Excerpt -
☆ ☆ ☆
There are some paid options that are pretty good (I’m thinking Kagi).
Easy, but one obvious downside.
Does Kagi let you add a domain to a denylist (like a new well SEOed site thats genAI with inaccuracies you've noticed), or positively bias search results (like saying you know you want Wikipedia entries high in the list)?
It does. You can outright block domains, rank them higher or lower and I think even pin them to the top.
It’s one of their best features. No ads being the best, since that also means you get real results and no “sponsored” bullshit. They also have ai slop filters.
For whatever reason, wikipedia seems to have been really pushed down the page on search engines specifically for medical information. It's a shame because I can acquire the surface level of information (which is all i really ever need) way faster from wikipedia than the other sites that come to the top of the list (mayo clinic, John's Hopkins, Cleveland clinic, govt sites).
I really shouldn't complain about it too much, cause they could be pushing pseudoscience blogs.
If you're interested in building a new general purpose search engine, it probably makes the most sense to start with Common Crawl's data set and augment it rather than starting from scratch.
☆ ☆ ☆
Exercise data -
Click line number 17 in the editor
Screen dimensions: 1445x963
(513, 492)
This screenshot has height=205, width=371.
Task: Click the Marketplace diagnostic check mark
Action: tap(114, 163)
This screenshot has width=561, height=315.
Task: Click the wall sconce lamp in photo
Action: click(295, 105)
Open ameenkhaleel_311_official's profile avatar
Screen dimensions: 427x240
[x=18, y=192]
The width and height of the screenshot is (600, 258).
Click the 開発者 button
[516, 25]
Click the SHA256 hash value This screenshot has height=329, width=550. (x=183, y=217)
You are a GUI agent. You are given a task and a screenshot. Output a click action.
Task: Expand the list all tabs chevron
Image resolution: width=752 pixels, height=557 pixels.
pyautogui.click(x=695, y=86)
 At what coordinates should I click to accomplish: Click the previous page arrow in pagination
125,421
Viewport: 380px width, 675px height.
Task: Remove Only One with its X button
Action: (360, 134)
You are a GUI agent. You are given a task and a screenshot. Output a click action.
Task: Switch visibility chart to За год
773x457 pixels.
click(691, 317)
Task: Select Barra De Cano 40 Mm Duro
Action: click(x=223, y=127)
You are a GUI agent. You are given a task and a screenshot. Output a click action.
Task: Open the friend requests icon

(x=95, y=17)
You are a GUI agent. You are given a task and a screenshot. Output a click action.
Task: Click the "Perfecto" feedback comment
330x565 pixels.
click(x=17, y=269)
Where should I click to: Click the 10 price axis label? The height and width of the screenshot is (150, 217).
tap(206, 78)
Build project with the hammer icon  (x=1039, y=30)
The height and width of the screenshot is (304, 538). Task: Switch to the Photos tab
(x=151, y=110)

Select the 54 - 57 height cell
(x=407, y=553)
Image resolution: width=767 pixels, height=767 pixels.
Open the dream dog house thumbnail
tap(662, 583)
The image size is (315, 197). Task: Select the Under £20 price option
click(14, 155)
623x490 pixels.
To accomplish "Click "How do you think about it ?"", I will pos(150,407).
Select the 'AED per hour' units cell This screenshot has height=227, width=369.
☆ ☆ ☆
Work task 1 - In the search engine thread, what does one reply call Kagi's best feature?
Work task 2 - Retype the search engine thread between "For whatever reason, wikipedia" and "clinic, govt sites).", inclusive.
Work task 3 - Continue the search engine thread from where it stops.

Output 1 - No ads.

Output 2 -
For whatever reason, wikipedia seems to have been really pushed down the page on search engines specifically for medical information. It's a shame because I can acquire the surface level of information (which is all i really ever need) way faster from wikipedia than the other sites that come to the top of the list (mayo clinic, John's Hopkins, Cleveland clinic, govt sites).

Output 3 -
for research, stem, look for sites like researchgate, and others for peer reviewed papers. articles, magazines, blogs are not good sources unless they are citing said research paper that links you to the proper site, and important to not put it out of context which might lull people into pseudoscience beliefs. some people jump the gun on these sites which are basically articles, often using dumbed down wording. universities/colleges often have access to most if not the full library of papers, that usually are behind paywalls of publishers, if yuo somehow can get acces to those go for it.
Utilizing books from a shadow library like Anna's archive (you can use Wikipedia to find the right domains), you can read prior written material for academic subjects, relevant books on various subjects from the pre-internet area, and so forth. Some users from newer fields (such as 3d printing/CAD) are going as far as to upload their PDF works onto Anna's for distributed access.
Go back to 2022 and run your search then
Deny list plugins!?? I'd been looking for a search engine with that built it. It seems so obvious. I didn't even think to look up a plugin. I had been writing keyword searches for browsers that manually added the query params for particularly frustrating results.
Kagi has that feature built in though it is a paid search engine.
Just found uBlacklist.
Now to find something for whitelist searches (basically I only ever want recipes or medical information from a small list of sites).
Edit: duckduckgo has the capability built in, too
I know you came here for answers but how would one start making their own metadata search engine you got any guides to point me towards? I hate google so much I’m willing to learn to make my own search engine
- StartPage, Mojeek, SearXNG, YaCy
- hyperlink surfing "extranets", as you would WikiMedia WikiPedia InternetArchive FediVerse posts etc.
- webscrapers like Monolith etc. for offline PIR and just as you say convenience of having it all there
i look forward to reading what you come up with, because i am still kinda at the theoretical stage with keeping such a knowledgebase.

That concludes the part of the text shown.